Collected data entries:
────

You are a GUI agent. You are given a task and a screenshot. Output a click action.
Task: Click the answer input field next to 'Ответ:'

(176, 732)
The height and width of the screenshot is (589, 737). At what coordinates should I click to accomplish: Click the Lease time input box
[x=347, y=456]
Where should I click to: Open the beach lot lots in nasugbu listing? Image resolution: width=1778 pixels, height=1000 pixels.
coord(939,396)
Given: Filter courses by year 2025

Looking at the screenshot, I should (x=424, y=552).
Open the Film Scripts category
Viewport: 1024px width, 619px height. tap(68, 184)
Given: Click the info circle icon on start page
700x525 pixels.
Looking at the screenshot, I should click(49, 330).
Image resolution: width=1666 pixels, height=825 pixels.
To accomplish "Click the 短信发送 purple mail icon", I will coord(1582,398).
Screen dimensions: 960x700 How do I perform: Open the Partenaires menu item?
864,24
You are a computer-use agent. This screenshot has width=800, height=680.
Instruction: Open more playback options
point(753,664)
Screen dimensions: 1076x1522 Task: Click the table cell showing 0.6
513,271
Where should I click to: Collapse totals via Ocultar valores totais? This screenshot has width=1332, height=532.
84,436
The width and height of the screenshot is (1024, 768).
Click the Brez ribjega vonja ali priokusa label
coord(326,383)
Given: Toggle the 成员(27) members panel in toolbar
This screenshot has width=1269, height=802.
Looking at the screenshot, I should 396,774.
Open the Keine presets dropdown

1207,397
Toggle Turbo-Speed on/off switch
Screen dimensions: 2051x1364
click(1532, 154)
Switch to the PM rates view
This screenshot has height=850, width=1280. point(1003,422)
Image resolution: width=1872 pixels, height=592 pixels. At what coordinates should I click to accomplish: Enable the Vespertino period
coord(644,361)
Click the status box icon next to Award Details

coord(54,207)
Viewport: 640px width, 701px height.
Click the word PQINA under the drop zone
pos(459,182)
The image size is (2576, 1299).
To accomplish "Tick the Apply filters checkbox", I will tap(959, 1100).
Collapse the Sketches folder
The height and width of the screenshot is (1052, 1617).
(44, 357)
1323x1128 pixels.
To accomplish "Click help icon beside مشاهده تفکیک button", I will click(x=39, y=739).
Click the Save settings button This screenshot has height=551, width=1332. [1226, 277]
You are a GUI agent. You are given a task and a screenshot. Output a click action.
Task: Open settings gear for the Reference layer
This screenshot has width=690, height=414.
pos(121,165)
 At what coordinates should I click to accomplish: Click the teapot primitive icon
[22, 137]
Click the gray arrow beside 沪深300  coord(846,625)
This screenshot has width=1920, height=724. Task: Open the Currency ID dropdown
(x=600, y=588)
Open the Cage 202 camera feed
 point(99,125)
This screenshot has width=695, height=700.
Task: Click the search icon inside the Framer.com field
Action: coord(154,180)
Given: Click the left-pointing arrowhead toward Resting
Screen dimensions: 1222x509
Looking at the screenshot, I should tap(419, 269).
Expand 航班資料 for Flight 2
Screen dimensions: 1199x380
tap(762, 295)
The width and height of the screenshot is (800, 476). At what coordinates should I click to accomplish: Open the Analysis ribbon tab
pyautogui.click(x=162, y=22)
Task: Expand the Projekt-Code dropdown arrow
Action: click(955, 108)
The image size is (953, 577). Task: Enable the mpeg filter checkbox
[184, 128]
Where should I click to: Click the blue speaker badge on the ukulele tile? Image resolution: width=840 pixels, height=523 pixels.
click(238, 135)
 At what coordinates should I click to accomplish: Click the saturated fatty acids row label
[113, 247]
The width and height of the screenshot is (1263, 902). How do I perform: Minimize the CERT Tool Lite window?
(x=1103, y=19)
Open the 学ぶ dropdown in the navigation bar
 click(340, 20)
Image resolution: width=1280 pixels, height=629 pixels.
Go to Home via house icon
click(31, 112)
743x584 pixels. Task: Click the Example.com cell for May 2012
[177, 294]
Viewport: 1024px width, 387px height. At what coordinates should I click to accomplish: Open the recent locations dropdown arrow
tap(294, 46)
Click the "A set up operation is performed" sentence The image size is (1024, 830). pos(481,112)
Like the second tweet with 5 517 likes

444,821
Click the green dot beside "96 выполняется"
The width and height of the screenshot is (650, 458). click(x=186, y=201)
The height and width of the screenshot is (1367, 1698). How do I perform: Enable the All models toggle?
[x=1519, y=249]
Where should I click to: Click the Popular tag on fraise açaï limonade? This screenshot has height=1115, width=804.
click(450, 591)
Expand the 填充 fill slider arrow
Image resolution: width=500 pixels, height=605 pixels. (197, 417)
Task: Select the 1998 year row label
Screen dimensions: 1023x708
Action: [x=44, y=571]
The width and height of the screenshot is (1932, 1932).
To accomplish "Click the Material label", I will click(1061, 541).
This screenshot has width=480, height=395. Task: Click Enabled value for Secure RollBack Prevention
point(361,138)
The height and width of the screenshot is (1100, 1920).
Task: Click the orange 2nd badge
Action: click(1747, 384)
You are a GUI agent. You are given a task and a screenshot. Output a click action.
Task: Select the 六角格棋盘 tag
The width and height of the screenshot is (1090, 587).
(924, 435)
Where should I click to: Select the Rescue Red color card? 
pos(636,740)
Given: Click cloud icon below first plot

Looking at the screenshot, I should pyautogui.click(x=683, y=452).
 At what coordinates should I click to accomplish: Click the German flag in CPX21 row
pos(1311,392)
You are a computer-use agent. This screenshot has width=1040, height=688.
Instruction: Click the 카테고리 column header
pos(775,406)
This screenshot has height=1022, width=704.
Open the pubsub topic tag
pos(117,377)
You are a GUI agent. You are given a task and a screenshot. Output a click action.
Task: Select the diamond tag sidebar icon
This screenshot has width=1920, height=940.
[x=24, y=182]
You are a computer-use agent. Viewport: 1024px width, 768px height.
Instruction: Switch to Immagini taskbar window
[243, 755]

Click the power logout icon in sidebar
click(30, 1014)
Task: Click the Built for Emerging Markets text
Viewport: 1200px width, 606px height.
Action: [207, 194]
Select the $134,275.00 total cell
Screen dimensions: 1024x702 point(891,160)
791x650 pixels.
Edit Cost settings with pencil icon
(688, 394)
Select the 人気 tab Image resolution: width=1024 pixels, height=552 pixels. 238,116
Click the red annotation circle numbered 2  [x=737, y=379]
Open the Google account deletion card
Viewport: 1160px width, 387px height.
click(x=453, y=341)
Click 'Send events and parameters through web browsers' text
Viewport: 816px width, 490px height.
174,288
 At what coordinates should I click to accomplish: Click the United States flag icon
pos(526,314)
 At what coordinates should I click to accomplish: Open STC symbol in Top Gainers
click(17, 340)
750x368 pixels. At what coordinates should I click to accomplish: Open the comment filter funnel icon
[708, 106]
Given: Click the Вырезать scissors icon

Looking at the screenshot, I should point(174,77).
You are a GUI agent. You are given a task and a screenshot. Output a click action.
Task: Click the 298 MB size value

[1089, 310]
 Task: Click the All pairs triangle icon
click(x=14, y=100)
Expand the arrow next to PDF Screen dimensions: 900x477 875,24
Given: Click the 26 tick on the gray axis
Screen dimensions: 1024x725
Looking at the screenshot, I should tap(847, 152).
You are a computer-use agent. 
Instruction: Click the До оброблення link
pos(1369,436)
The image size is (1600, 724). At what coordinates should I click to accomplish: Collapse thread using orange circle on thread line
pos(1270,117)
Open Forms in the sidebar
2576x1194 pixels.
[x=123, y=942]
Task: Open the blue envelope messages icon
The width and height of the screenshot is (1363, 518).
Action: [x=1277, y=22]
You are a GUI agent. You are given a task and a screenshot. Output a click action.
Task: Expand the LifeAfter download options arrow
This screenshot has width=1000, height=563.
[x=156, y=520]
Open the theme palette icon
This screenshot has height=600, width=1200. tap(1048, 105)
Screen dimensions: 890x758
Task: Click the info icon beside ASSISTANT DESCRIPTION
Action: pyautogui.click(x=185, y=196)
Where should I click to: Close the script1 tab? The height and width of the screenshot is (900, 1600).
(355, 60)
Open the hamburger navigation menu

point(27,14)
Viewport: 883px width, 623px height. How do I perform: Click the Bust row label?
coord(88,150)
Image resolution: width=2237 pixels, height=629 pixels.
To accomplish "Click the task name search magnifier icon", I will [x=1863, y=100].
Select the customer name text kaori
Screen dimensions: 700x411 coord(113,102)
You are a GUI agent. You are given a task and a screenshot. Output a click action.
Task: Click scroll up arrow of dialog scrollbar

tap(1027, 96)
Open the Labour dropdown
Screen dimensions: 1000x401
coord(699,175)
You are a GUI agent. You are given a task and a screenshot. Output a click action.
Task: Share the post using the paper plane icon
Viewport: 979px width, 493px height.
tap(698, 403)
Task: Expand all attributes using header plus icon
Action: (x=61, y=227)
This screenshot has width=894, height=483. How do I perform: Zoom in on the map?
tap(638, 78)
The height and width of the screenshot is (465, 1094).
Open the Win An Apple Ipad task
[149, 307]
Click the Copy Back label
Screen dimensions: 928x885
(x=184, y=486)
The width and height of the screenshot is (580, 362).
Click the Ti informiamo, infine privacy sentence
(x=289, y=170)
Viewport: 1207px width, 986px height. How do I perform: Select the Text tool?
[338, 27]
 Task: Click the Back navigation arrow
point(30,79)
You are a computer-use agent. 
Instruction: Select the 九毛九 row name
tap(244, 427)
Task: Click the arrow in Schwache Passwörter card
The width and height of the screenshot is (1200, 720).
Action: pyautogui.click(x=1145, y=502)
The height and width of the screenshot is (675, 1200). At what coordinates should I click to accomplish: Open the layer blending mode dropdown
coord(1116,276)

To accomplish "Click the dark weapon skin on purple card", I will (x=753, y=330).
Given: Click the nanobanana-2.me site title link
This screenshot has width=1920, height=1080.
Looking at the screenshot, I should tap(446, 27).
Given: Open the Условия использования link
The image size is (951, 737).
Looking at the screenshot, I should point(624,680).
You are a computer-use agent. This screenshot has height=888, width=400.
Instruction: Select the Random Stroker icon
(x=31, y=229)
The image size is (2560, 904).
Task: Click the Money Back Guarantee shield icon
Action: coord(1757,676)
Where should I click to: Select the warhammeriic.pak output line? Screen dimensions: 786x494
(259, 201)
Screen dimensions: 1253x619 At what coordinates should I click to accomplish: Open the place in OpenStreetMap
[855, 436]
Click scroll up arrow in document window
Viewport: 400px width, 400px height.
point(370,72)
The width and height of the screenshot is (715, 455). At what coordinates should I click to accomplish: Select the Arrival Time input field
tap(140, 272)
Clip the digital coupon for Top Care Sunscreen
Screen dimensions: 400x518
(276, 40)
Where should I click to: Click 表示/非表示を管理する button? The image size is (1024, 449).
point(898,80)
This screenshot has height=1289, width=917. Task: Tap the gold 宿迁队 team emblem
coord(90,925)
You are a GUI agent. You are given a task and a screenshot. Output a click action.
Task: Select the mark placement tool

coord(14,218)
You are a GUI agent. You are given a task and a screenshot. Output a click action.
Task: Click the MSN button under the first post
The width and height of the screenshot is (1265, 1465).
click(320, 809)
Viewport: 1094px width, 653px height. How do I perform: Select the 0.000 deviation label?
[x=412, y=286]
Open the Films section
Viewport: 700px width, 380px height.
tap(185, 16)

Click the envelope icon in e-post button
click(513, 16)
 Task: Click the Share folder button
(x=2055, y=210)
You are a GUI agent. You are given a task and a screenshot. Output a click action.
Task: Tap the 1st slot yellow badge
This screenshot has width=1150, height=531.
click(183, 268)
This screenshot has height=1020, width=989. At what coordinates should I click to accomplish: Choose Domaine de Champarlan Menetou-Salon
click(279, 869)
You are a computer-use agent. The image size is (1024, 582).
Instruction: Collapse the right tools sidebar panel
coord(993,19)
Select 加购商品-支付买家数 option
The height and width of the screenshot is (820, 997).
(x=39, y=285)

────

ASSIGNMENT: Set down exactly the line with "has height=888, width=400." and each line after it up to the end of the records, adding nothing.

EXERCISE OUTPUT:
You are a computer-use agent. This screenshot has height=888, width=400.
Instruction: Select the Random Stroker icon
(x=31, y=229)
The image size is (2560, 904).
Task: Click the Money Back Guarantee shield icon
Action: coord(1757,676)
Where should I click to: Select the warhammeriic.pak output line? Screen dimensions: 786x494
(259, 201)
Screen dimensions: 1253x619 At what coordinates should I click to accomplish: Open the place in OpenStreetMap
[855, 436]
Click scroll up arrow in document window
Viewport: 400px width, 400px height.
point(370,72)
The width and height of the screenshot is (715, 455). At what coordinates should I click to accomplish: Select the Arrival Time input field
tap(140, 272)
Clip the digital coupon for Top Care Sunscreen
Screen dimensions: 400x518
(276, 40)
Where should I click to: Click 表示/非表示を管理する button? The image size is (1024, 449).
point(898,80)
This screenshot has height=1289, width=917. Task: Tap the gold 宿迁队 team emblem
coord(90,925)
You are a GUI agent. You are given a task and a screenshot. Output a click action.
Task: Select the mark placement tool

coord(14,218)
You are a GUI agent. You are given a task and a screenshot. Output a click action.
Task: Click the MSN button under the first post
The width and height of the screenshot is (1265, 1465).
click(320, 809)
Viewport: 1094px width, 653px height. How do I perform: Select the 0.000 deviation label?
[x=412, y=286]
Open the Films section
Viewport: 700px width, 380px height.
tap(185, 16)

Click the envelope icon in e-post button
click(513, 16)
 Task: Click the Share folder button
(x=2055, y=210)
You are a GUI agent. You are given a task and a screenshot. Output a click action.
Task: Tap the 1st slot yellow badge
This screenshot has width=1150, height=531.
click(183, 268)
This screenshot has height=1020, width=989. At what coordinates should I click to accomplish: Choose Domaine de Champarlan Menetou-Salon
click(279, 869)
You are a computer-use agent. The image size is (1024, 582).
Instruction: Collapse the right tools sidebar panel
coord(993,19)
Select 加购商品-支付买家数 option
The height and width of the screenshot is (820, 997).
(x=39, y=285)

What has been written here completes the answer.